▶ _OBJETIVO PROPOSTO_
Prolongue o texto sobre o álbum Revolver dos Beatles, começando logo depois da última frase.

▶ _TEXTO DE ORIGEM_
A grande inovação psicodélica dos Beatles

A banda de rock The Beatles, inegavelmente, é o grupo musical que mais fez sucesso ao longo da história, além de ter influenciado todo o panorama cultural posterior. Desde o lançamento do primeiro compacto, Love Me Do, em 1962, até o último álbum, Let It Be, em 1970, o conjunto formado por Paul McCartney, John Lennon, George Harrison e Ringo Starr atraiu uma legião de fãs, sendo agraciado com um imenso sucesso comercial, ao deter o número recorde de 27 canções em primeiro lugar nos Estados Unidos e o reconhecimento da crítica, por intermédio do recebimento de inúmeros prêmios, incluindo oito Grammy Awards.

Há cinquenta anos, no dia 5 de agosto de 1966, foi lançado no mercado britânico o álbum Revolver, sétimo da banda. O disco foi um marco divisor, não apenas na carreira dos Beatles, mas na própria história da música popular do século XX. Em grande parte devido ao profissionalismo e talento do produtor George Martin, é possível constatar nitidamente uma impressionante evolução musical no grupo, desde o primeiro álbum Please Please Me (1963) até Rubber Soul (1965). No entanto, as grandes inovações nas técnicas de gravação e no estilo musical apresentados em Revolver só podem ser comparados, em termos de impacto no mercado fonográfico, aos álbuns Sgt Pepper’s Lonely Hearts Club Band (1967), também dos Beatles, Led Zeppelin IV (1971) do Led Zeppelin, Dark Side of the Moon (1973) do Pink Floyd e de Thriller (1982) de Michael Jackson.

O álbum Revolver foi gravado entre 6 de abril e 21 de junho de 1966 no famoso Abbey Road Studios, da gravadora EMI em Londres onde, com exceção do último disco, foram produzidos todos os trabalhos da banda. Foi concebido intencionalmente pelo quarteto britânico como um marco que representaria a entrada da banda em uma fase madura da carreira, superando um pouco da ingenuidade que caracterizou a maioria das primeiras canções da banda. A maturidade almejada se expressa nos temas das letras, nas linhas melódicas, nos arranjos vocais e instrumentais, no maior uso de outros instrumentos musicais como peças de orquestra ou instrumentos indianos, e, também, nas inovadoras técnicas de gravação e de mixagem executadas pelo produtor George Martin e pelo engenheiro de som Geoff Emerick.

▶ _DADOS FORNECIDOS_
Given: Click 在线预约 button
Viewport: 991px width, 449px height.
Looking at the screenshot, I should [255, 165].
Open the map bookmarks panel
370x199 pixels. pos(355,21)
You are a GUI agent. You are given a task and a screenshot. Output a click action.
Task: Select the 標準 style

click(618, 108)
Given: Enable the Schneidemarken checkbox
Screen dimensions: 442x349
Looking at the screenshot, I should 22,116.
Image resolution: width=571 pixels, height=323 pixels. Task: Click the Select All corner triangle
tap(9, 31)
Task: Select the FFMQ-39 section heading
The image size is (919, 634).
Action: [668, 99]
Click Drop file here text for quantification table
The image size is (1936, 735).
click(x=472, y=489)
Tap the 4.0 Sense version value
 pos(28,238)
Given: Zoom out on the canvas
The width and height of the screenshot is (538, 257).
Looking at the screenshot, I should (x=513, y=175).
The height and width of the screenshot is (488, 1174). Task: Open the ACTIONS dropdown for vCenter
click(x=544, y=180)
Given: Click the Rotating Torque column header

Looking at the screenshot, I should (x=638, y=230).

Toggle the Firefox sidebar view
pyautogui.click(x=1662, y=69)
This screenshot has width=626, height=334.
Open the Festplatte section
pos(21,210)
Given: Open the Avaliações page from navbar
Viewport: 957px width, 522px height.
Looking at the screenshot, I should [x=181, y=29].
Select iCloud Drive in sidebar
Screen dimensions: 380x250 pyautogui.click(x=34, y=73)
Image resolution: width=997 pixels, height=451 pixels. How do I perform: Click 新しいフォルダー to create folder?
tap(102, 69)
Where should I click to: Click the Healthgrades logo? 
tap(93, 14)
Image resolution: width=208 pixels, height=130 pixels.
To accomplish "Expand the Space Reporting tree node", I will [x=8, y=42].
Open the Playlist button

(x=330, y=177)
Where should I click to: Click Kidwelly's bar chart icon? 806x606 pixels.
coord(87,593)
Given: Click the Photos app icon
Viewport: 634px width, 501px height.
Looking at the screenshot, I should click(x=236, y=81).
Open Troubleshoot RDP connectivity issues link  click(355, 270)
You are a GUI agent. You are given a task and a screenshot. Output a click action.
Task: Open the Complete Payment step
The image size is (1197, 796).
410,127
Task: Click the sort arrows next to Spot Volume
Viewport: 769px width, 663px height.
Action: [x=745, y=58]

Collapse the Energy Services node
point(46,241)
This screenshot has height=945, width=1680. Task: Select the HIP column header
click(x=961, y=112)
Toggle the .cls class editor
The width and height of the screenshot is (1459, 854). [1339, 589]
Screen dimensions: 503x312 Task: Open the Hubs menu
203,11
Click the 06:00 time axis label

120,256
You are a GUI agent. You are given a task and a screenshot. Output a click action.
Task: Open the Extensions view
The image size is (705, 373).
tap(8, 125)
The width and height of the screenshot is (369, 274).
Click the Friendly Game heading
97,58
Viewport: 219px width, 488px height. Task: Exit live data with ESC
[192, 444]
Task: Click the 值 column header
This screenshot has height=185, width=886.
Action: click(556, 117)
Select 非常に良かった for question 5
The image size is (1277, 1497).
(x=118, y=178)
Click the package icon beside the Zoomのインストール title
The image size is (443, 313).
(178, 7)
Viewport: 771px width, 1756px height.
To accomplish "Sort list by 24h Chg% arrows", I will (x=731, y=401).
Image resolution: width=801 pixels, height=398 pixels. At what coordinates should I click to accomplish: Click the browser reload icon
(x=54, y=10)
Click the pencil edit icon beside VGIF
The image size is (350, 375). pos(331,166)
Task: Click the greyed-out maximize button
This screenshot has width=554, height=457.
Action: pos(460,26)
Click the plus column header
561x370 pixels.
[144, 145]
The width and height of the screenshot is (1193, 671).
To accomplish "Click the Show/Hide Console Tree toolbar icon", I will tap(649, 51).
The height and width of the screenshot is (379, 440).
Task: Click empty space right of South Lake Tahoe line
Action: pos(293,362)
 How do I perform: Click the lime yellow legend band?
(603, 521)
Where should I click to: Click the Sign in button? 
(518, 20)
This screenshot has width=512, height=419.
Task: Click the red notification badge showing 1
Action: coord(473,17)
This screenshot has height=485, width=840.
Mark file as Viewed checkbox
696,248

▶ _RESULTADO_
Revolver assinala o engajamento oficial dos Beatles com o movimento cultural do psicodelismo. A ideia original era denominar o disco como Abracadabra!, Contudo, desistiram deste nome, decidindo-se então pelo título que remanesceu, não por conta da arma de fogo, mas devido à noção de revolver tomada como alusão tanto ao movimento de rotação de um Long-Play em uma vitrola, quanto da renovação nas ideias e na musicalidade apresentada pelo álbum.

Este disco transformador influenciou os trabalhos de diversos outros músicos. Nos Estados Unidos e na Inglaterra devemos lembrar de bandas como Grateful Dead, Jefferson Airplane, The Jimi Hendrix Experience, Cream, The Doors e Pink Floyd. No Brasil, foi uma referência para os grupos Os Mutantes, Os Novos Baianos e Secos & Molhados, bem como para algumas composições de Raul Seixas, Caetano Veloso e Gilberto Gil, dentre outros.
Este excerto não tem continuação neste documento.